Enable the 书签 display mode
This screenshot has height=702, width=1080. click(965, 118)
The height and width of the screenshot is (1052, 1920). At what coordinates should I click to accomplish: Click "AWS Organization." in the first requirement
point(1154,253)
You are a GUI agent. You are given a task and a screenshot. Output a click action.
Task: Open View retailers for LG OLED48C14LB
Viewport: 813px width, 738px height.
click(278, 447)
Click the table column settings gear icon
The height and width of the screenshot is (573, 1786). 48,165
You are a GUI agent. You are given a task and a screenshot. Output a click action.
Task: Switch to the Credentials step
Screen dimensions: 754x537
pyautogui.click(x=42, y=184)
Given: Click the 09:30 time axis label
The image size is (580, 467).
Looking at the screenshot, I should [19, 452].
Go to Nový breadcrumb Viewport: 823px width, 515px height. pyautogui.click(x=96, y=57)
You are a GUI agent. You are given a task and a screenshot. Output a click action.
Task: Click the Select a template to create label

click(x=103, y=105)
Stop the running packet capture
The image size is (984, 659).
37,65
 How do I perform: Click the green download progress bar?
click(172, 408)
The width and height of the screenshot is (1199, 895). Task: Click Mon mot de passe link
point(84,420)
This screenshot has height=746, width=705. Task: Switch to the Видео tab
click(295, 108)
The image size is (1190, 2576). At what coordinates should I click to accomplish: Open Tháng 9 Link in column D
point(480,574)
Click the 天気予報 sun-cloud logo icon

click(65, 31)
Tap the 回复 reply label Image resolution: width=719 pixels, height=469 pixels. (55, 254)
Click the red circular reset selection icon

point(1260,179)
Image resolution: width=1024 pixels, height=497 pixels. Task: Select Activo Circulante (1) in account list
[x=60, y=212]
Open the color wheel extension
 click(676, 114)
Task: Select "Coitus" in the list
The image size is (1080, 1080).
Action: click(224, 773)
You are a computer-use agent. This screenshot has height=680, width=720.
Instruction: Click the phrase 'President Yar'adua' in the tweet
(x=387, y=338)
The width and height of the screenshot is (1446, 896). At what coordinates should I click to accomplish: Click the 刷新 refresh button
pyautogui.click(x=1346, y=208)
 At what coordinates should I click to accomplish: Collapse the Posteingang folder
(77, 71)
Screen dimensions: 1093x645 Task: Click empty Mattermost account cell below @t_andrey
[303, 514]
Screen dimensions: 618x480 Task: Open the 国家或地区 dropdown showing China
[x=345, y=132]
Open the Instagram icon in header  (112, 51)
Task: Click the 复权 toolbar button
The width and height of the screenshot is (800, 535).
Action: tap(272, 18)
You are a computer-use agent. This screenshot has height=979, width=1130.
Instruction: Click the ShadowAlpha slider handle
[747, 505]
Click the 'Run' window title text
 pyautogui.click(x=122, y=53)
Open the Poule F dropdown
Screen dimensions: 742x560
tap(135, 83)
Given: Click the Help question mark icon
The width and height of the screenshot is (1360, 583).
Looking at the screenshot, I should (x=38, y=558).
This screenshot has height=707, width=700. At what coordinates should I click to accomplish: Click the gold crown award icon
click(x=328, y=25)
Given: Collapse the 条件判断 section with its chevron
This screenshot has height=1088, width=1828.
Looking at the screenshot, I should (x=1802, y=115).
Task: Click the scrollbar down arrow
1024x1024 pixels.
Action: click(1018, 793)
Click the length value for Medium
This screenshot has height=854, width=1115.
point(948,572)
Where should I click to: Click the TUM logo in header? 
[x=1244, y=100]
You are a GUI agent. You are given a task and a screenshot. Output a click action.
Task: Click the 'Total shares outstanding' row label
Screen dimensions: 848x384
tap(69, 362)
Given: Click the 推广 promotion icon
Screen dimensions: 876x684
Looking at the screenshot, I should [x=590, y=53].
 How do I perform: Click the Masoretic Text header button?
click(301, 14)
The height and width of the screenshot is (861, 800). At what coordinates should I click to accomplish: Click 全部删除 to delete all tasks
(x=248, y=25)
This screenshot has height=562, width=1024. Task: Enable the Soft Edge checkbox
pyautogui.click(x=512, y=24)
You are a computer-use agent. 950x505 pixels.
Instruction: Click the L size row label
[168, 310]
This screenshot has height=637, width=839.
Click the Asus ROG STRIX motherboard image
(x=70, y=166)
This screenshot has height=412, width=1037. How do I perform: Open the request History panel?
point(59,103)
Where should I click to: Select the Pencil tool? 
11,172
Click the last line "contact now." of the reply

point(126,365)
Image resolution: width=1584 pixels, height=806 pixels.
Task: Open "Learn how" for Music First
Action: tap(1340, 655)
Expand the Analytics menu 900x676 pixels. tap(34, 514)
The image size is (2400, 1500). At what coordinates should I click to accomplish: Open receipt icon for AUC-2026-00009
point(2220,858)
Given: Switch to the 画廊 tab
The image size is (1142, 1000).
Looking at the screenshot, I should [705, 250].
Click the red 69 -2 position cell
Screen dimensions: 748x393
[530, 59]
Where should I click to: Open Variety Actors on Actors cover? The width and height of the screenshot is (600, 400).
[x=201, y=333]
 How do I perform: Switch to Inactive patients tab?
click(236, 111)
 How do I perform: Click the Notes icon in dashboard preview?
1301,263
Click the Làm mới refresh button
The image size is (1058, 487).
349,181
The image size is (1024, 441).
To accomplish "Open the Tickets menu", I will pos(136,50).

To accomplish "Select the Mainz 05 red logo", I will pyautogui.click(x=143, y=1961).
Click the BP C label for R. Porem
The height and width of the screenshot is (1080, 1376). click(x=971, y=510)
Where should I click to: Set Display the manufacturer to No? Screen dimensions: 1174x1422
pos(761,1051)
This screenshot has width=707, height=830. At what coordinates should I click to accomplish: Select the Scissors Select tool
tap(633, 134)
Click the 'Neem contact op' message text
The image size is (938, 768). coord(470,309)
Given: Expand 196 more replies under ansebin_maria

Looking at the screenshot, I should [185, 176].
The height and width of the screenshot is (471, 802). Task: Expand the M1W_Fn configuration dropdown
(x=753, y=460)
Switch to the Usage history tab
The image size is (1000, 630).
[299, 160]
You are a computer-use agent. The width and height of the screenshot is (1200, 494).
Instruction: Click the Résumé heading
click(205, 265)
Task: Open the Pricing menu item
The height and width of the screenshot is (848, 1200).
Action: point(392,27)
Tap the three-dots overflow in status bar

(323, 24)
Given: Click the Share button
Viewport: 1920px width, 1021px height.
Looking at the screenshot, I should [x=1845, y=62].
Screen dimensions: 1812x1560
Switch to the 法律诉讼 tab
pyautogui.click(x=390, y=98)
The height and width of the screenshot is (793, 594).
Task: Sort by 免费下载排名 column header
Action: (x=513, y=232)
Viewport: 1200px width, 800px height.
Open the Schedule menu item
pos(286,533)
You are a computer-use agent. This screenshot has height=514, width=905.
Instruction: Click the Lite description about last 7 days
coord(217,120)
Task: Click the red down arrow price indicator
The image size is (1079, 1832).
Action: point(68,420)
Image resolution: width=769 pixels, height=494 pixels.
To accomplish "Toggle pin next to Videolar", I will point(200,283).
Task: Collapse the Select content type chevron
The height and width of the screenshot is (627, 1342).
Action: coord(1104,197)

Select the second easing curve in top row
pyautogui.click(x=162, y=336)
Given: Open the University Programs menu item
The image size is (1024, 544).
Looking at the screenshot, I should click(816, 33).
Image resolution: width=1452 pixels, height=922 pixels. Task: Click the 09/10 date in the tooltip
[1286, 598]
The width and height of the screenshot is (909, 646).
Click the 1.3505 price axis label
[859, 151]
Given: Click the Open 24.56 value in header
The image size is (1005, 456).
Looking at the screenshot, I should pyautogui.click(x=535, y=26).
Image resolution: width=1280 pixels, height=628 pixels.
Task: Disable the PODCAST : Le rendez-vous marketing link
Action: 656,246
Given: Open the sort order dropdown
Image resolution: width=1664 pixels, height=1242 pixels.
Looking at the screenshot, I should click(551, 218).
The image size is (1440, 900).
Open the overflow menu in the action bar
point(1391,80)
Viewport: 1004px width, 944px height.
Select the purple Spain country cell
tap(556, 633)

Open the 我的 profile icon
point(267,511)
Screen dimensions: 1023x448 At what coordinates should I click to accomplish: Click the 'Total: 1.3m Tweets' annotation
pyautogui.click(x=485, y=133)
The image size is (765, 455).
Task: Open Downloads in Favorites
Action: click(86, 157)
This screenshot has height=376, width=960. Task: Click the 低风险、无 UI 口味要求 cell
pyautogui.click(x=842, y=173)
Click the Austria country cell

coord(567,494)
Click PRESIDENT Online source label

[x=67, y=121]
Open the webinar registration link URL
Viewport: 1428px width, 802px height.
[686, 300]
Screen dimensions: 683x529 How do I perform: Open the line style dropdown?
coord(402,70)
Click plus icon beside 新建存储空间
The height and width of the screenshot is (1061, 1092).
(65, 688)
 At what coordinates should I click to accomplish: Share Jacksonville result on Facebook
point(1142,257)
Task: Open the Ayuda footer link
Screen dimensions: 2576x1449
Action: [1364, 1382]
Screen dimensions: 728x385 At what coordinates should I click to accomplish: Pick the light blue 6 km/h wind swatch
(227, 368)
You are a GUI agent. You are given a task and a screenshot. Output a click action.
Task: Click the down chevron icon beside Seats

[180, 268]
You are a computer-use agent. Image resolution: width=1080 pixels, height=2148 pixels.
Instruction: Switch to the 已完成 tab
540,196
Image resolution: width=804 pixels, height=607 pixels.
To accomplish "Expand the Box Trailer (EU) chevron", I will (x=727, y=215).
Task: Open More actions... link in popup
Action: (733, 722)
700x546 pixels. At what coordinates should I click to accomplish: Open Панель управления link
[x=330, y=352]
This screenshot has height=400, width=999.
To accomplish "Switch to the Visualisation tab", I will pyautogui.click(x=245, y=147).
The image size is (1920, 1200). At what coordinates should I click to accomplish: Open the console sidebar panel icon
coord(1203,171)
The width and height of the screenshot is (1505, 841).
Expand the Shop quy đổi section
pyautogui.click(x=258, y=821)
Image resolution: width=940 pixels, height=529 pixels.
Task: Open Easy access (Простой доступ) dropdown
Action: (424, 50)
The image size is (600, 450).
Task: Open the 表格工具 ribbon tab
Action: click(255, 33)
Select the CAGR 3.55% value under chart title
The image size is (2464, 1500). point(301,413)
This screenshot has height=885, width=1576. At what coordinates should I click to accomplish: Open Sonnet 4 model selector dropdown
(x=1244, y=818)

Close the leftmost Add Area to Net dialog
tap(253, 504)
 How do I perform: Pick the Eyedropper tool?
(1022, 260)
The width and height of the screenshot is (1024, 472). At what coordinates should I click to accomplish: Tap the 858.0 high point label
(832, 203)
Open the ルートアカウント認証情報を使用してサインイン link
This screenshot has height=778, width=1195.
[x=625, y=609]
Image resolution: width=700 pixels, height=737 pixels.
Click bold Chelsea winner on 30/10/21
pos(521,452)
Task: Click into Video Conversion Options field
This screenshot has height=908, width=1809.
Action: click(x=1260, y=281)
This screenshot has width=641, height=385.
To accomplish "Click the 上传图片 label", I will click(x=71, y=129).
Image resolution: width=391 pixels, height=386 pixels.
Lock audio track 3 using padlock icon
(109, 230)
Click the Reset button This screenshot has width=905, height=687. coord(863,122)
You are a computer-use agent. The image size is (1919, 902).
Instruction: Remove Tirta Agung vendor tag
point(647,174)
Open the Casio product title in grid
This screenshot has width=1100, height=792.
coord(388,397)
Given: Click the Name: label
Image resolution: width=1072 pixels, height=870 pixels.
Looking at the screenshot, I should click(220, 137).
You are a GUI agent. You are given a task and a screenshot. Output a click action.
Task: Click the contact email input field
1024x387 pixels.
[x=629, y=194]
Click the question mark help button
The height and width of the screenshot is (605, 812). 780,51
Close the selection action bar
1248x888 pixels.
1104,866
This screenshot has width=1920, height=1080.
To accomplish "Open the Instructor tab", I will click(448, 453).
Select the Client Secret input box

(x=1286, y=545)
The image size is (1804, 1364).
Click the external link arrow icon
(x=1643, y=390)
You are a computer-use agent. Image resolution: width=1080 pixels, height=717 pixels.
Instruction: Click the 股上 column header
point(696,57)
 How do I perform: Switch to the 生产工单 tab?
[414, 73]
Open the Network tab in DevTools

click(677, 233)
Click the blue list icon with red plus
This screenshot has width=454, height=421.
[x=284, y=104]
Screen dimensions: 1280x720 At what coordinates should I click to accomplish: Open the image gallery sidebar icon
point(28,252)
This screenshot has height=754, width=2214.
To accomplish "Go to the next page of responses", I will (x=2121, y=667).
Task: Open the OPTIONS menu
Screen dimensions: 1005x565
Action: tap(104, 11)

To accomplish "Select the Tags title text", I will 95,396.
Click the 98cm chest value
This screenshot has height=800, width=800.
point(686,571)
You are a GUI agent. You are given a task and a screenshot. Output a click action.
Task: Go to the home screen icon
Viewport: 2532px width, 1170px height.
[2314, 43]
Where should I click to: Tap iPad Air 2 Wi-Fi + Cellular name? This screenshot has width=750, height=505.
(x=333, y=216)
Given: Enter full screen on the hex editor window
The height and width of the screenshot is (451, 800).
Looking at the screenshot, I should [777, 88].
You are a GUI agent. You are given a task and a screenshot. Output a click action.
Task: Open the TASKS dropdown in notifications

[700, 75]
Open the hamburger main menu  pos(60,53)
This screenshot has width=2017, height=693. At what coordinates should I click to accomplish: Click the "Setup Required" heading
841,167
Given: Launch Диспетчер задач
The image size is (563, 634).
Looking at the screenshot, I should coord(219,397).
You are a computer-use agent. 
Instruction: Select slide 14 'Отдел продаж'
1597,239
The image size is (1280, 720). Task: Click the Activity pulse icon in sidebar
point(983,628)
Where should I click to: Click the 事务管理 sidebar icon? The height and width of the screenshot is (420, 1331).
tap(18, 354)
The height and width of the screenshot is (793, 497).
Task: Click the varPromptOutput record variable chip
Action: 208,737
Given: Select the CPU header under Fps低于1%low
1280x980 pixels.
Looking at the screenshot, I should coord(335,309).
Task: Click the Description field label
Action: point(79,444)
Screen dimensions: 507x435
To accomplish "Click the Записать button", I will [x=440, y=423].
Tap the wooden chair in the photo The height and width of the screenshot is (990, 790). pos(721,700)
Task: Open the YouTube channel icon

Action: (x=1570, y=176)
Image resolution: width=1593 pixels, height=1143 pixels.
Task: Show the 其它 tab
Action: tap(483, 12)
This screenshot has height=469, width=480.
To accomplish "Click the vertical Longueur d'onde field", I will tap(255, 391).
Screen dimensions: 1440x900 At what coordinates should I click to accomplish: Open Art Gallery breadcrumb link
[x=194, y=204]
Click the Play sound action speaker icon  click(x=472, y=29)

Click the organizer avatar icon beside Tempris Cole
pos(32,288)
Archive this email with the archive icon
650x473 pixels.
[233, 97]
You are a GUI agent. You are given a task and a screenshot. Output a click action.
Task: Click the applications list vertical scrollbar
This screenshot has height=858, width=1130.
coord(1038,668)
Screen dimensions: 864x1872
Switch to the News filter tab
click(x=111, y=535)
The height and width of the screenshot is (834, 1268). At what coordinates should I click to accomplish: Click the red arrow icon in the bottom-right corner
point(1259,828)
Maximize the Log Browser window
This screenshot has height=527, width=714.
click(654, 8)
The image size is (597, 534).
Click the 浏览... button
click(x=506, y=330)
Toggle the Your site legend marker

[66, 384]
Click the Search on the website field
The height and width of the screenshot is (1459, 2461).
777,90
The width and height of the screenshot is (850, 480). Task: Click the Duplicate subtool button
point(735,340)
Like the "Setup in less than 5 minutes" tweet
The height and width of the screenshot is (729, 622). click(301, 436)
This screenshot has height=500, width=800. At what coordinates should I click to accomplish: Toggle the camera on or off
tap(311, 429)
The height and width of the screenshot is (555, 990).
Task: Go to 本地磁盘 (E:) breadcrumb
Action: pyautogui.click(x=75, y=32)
★ ★ ★ ★ ★ ★ ★
→ REQUIRED ACTION: Taking the entries above, write out exactly the lines starting with the line containing "The height and width of the screenshot is (848, 1200)." and going on through the line containing "Task: Collapse the", both included, and nothing else.

→ EXERCISE RESPONSE:
The height and width of the screenshot is (848, 1200).
Action: point(392,27)
Tap the three-dots overflow in status bar

(323, 24)
Given: Click the Share button
Viewport: 1920px width, 1021px height.
Looking at the screenshot, I should [x=1845, y=62].
Screen dimensions: 1812x1560
Switch to the 法律诉讼 tab
pyautogui.click(x=390, y=98)
The height and width of the screenshot is (793, 594).
Task: Sort by 免费下载排名 column header
Action: (x=513, y=232)
Viewport: 1200px width, 800px height.
Open the Schedule menu item
pos(286,533)
You are a computer-use agent. This screenshot has height=514, width=905.
Instruction: Click the Lite description about last 7 days
coord(217,120)
Task: Click the red down arrow price indicator
The image size is (1079, 1832).
Action: point(68,420)
Image resolution: width=769 pixels, height=494 pixels.
To accomplish "Toggle pin next to Videolar", I will point(200,283).
Task: Collapse the Select content type chevron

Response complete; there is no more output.